I want to plot a (facetted) stacked barplot where the X-Axis is in percent. Also the Frequency labels are displayed within the bars.
After quite some work and viewing many different questions on stackoverflow, I found a solution on how to solve this with ggplot2. However, I don't do it directly with ggplot2, I manually aggregate my data with a table call. And I do this manual aggregation in a complicated way and also calculate the percent values manually with temp variables (see source code comment "manually aggregate data").
How can I do the same plot, but in a nicer way without the manual and complicated data aggregation?
library(ggplot2)
library(scales)
library(gridExtra)
library(plyr)
##
## Random Data
##
fact1 <- factor(floor(runif(1000, 1,6)),
labels = c("A","B", "C", "D", "E"))
fact2 <- factor(floor(runif(1000, 1,6)),
labels = c("g1","g2", "g3", "g4", "g5"))
##
## STACKED BAR PLOT that scales x-axis to 100%
##
## manually aggregate data
##
mytable <- as.data.frame(table(fact1, fact2))
colnames(mytable) <- c("caseStudyID", "Group", "Freq")
mytable$total <- sapply(mytable$caseStudyID,
function(caseID) sum(subset(mytable, caseStudyID == caseID)$Freq))
mytable$percent <- round((mytable$Freq/mytable$total)*100,2)
mytable2 <- ddply(mytable, .(caseStudyID), transform, pos = cumsum(percent) - 0.5*percent)
## all case studies in one plot (SCALED TO 100%)
p1 <- ggplot(mytable2, aes(x=caseStudyID, y=percent, fill=Group)) +
geom_bar(stat="identity") +
theme(legend.key.size = unit(0.4, "cm")) +
theme(axis.text.x = element_text(angle = 60, hjust = 1)) +
geom_text(aes(label = sapply(Freq, function(x) ifelse(x>0, x, NA)), y = pos), size = 3) # the ifelse guards against printing labels with "0" within a bar
print(p1)

▶ _STUDY MATERIAL_:
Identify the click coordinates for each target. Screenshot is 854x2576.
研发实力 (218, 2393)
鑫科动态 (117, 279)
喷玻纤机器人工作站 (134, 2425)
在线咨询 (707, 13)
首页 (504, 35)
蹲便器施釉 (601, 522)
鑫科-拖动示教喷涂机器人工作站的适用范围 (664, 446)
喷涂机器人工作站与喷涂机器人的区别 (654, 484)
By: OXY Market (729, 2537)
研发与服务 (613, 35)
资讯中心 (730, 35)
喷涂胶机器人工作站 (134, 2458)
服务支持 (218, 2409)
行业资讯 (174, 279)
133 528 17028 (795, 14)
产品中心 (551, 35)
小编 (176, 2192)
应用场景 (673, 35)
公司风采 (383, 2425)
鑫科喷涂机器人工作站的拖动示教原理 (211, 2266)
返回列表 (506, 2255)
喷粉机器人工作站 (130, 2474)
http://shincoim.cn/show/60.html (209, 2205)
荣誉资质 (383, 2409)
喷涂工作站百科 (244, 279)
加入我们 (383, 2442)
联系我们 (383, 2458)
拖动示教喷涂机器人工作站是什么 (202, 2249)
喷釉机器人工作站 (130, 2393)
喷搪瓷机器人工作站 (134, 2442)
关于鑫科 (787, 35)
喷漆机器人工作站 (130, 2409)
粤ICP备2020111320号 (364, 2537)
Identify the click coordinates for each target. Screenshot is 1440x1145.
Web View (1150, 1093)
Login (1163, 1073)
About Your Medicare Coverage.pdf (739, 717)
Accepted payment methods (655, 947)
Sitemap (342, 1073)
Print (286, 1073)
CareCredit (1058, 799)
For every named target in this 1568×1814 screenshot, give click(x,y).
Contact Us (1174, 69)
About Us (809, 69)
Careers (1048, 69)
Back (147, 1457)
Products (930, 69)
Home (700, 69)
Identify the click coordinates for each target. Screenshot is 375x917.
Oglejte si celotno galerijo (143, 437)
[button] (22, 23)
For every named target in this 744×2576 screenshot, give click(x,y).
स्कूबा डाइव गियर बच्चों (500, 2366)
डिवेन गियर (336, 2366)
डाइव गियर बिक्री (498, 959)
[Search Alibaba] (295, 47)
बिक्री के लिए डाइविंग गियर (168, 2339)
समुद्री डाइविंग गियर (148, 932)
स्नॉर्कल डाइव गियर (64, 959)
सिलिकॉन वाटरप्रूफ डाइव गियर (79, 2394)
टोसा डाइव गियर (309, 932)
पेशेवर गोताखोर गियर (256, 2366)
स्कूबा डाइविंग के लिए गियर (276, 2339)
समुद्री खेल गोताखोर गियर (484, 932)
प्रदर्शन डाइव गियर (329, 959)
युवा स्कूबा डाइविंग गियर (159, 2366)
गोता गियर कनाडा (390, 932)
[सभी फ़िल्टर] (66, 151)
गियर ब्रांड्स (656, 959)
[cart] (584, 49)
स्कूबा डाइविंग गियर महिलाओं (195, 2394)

▶ _EXERCISE INSTRUCTIONS_: Pick up the question above about percent-scaled stacked barplots in ggplot2 and continue it from its final line.

▶ _TASK RESULT_:
..
After you make the data:
fact1 <- factor(floor(runif(1000, 1,6)),
labels = c("A","B", "C", "D", "E"))
fact2 <- factor(floor(runif(1000, 1,6)),
labels = c("g1","g2", "g3", "g4", "g5"))
dat = data.frame(caseStudyID=fact1, Group=fact2)
You can automate making an unlabeled graph of the kind that you want with position_fill:
ggplot(dat, aes(caseStudyID, fill=Group)) + geom_bar(position="fill")
I don't know if there's a way to generate the text labels automatically. The positions and counts from the stacked graph are accessible with ggplot_build, if you want to use what ggplot calculates instead of doing it separately.
p = ggplot(dat, aes(caseStudyID, fill=Group)) + geom_bar(position="fill")
ggplot_build(p)$data[[1]]
That will return a dataframe with (among other things), count, x, y, ymin, and ymax variables that can be used to create positioned labels.
If you want the labels vertically centered in each category, first make a column with values halfway between ymin and ymax.
freq = ggplot_build(p)$data[[1]]
freq$y_pos = (freq$ymin + freq$ymax) / 2
Then add the labels to the graph with annotate.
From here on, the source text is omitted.